KOMPAS/RHAMA PURNA JATI
Gubernur Sumsel Herman Deru memantau kawasan Tanjung Carat yang akan menjadi pelabuhan laut dalam, Sabtu (13/2/2021). Pembangunan Pelabuhan ini diharapkan dapat meningkatkan geliat ekspor-impor komoditas unggulan di Sumsel.
Karena itu, pembangunan pelabuhan laut dalam ini diharapkan menarik minat para investor. ”Pelabuhan ini seperti gula yang tentu akan diperebutkan oleh para investor,” ujar Herman. Ketika hal itu terjadi, maka pertumbuhan ekonomi Sumsel akan meningkat pesat.
Selain itu, keberadaan pelabuhan ini diharapkan dapat mendongkrak nilai ekspor dan investasi yang berkontribusi hingga 62 persen pada produk domestik regional bruto. Sebelum pembangunan pelabuhan dimulai, sarana infrastruktur pendukung, seperti listrik dan air bersih, juga terus dipersiapkan.
Ketua Gabungan Perusahaan Karet Indonesia Sumsel Alex Kurniawan Edy berpendapat, pelabuhan laut dalam yang memadai bakal mempermudah lalu -lintas ekspor. Selama ini Pelabuhan Boom Baru di Palembang memiliki keterbatasan, terutama terkait kedalaman. Akibatnya, banyak kapal barang bertonase besar (break bulk), terutama dari Amerika Serikat, tidak bisa bersandar di Palembang.
”Kalaupun masuk, hanya mampu memuat barang dengan kapasitas 10.000 ton dari total kapasitas kapal 50.000 ton. Itu pun baru bisa dilakukan ketika air pasang,” ujarnya.
KOMPAS/RHAMA PURNA JATI
Petugas memeriksa satu dari 25 kontainer berisi kelapa bulat yang dikembalikan oleh Thailand di Terminal Peti Kemas Pelabuhan Boom Baru, Palembang, Selasa (19/11/2019). Kelapa dikembalikan karena sudah bertunas. Akibat pengembalian ini, pihak eksportir merugi hingga Rp 2,5 miliar.
Jumlah itu, kata Alex, jauh dibandingkan rata-rata produksi andalan. Ia mencontohkan rata-rata produksi karet di Sumsel sekitar 90.000 ton per bulan. ”Ketika pengiriman terhambat, maka biaya angkut akan semakin besar,” ujarnya.

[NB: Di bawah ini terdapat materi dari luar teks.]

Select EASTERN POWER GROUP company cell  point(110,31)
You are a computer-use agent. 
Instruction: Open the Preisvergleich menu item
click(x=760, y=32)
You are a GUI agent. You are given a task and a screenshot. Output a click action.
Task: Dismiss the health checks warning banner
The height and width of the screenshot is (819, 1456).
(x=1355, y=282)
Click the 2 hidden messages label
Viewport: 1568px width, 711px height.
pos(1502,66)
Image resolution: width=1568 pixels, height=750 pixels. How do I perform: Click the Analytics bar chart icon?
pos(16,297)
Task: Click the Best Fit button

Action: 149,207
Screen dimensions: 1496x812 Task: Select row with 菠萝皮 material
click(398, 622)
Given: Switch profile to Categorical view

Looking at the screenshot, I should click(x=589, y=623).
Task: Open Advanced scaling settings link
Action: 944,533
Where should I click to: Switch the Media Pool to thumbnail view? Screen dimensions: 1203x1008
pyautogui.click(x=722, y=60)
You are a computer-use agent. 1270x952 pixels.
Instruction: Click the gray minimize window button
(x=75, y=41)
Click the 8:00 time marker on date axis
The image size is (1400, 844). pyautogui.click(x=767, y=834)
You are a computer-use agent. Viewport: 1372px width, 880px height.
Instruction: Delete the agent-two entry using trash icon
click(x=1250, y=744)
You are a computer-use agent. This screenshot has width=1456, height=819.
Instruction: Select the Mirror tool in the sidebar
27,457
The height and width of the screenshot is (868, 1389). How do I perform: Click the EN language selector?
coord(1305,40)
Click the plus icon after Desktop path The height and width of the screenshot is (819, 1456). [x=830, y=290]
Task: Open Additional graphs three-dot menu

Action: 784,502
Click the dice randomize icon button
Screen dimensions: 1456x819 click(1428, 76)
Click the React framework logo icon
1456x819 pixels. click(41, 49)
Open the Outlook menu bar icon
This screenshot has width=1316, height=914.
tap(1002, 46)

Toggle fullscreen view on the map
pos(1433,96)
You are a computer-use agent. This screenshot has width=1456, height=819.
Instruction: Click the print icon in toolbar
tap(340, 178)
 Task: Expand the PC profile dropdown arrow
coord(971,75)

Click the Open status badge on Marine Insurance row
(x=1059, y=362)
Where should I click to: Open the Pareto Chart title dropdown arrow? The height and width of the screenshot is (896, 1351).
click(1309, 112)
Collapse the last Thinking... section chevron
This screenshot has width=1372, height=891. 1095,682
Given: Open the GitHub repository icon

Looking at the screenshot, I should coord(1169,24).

Direktur Eksekutif Wahana Lingkungan Hidup Indonesia Sumsel Hairul Sobri menuturkan, pembangunan pelabuhan dikhawatirkan merusak hutan di kawasan tersebut.
Oleh karena itu, dia berharap pemerintah berhati-hati mengambil keputusan membangun pelabuhan agar dampak ekologisnya tidak berdampak pada masifnya kerusakan lingkungan.